Par ailleurs, un rapport de l’Insee (Institut national de la statistique et des études économiques), publié le même jour, enfonce un autre clou : 9,8 millions de personnes vivent aujourd’hui sous le seuil de pauvreté, soit 15,4 % de la population française – un record depuis 1996.
Amer constat
Cette hausse de 0,9 point en un an s’explique par la fin des mesures exceptionnelles post-Covid (indemnité inflation, prime de rentrée), mais surtout par une stagnation des salaires et des prestations sociales.
Le contraste est saisissant : tandis que les revenus financiers des plus aisés explosent, les familles monoparentales s’enfoncent, et un tiers d’entre elles vivent sous le seuil de pauvreté.
Malgré les promesses de la « stratégie nationale de lutte contre la pauvreté », lancée en 2018, le constat est amer. Depuis le début du quinquennat Macron, la pauvreté a augmenté de 14 %, les aides exceptionnelles ont été supprimées, et les allocations revalorisées en dessous de l’inflation.
Sur le front économique, les signes de faiblesse s’accumulent. Après une décennie de timide renouveau industriel, la France rechute.
Pour assombrir encore plus le tableau, le cabinet Trendeo (un observatoire de l’emploi et de l’investissement) indique que le solde net d’usines est négatif pour le deuxième semestre consécutif.
L’industrie agroalimentaire, les produits métalliques, l’automobile… tous les secteurs souffrent, alors que la concurrence étrangère, la transition énergétique coûteuse et l’incertitude politique paralysent l’investissement.
Les faillites explosent. Selon Trendeo, plus de 34 100 entreprises ont déposé le bilan au premier semestre 2025, soit 24 % de plus qu’en 2019.
Derrière ces chiffres, plus de 100 000 emplois sont menacés, les petites et moyennes entreprises peinant à faire face à la baisse d’activité et à l’augmentation des charges.
Toujours selon Trendeo, le secteur de l’informatique, longtemps épargné, est désormais frappé de plein fouet, avec une hausse de 17 % des défaillances.
Une austérité assumée
Dans ce contexte tendu, François Bayrou a dévoilé, le 16 juillet, son grand plan d’économies pour 2026, visant à économiser 44 milliards d’euros.
Pour cela, le gouvernement mise sur une recette bien connue : réduction des dépenses publiques, gel des prestations sociales, et hausses d’impôts déguisées.
Les mesures les plus marquantes touchent le domaine de la santé, tandis que les retraités sont également mis à contribution, avec la fin programmée de l’abattement fiscal spécifique dont ils bénéficiaient.
Plus encore, une « année blanche » est prévue pour 2026 : retraites, prestations sociales, barème de l’impôt… rien ne sera revalorisé pour compenser l’inflation.
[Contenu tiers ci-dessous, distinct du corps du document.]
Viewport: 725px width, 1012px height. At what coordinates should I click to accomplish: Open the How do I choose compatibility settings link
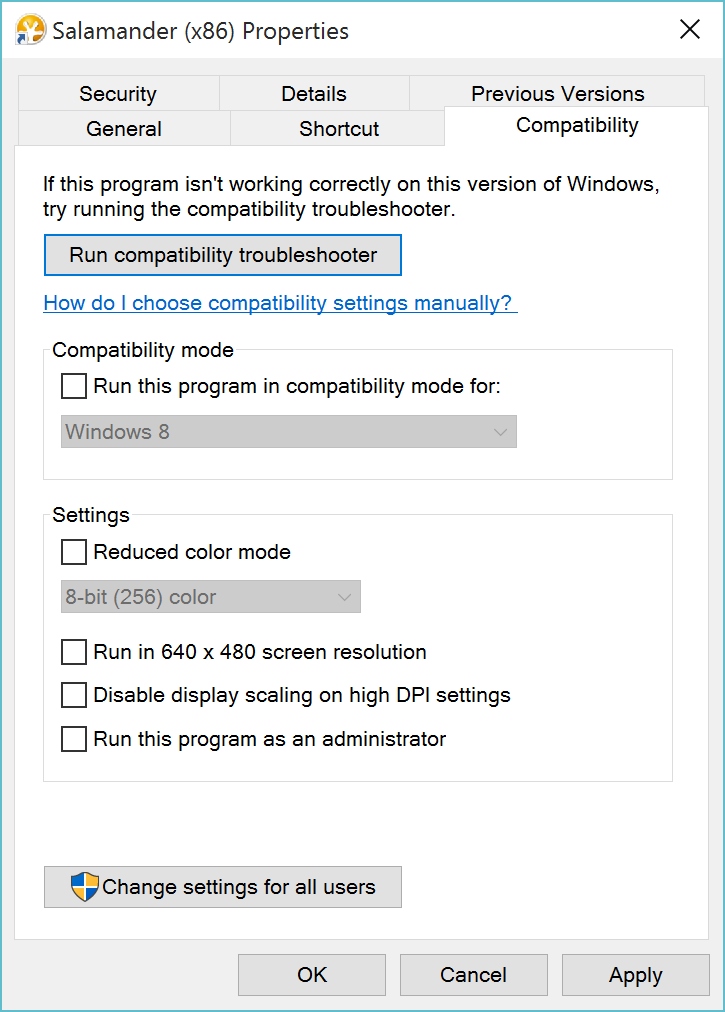tap(280, 303)
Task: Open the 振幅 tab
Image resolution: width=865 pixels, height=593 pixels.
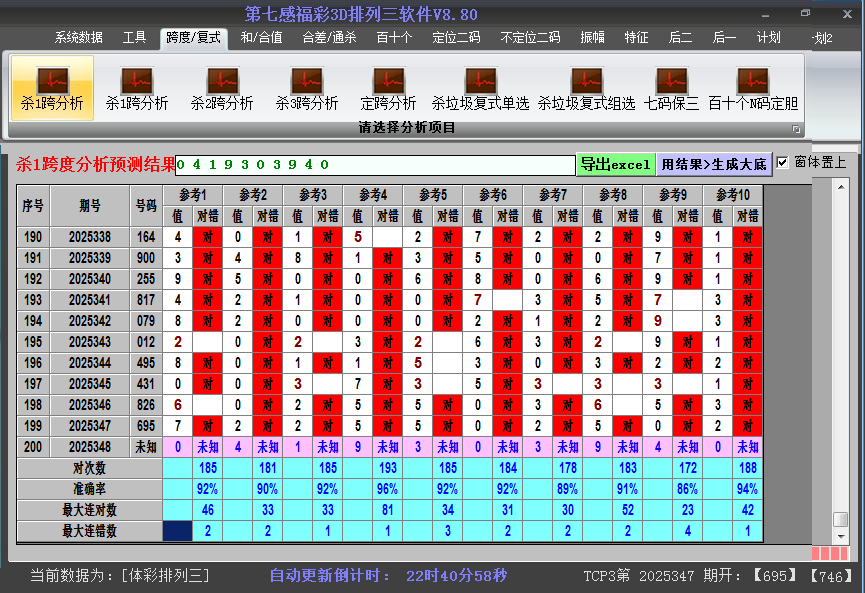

Une décision qui, en pratique, revient à augmenter l’impôt pour tous et à appauvrir les plus fragiles. Même les fonctionnaires ne seront pas épargnés.
Enfin, une nouvelle réforme du chômage est sur les rails, visant à durcir les conditions d’indemnisation, tandis que le gouvernement promet une « chasse accrue » à la fraude sociale et fiscale.
Alors que les signaux d’alerte s’accumulent – pauvreté record, défiance citoyenne, faillites d’entreprises – le gouvernement répond par une austérité assumée. De quoi faire dire à un observateur qu’il s’agit d’un cocktail des plus explosifs, à l’orée de la présidentielle de 2027.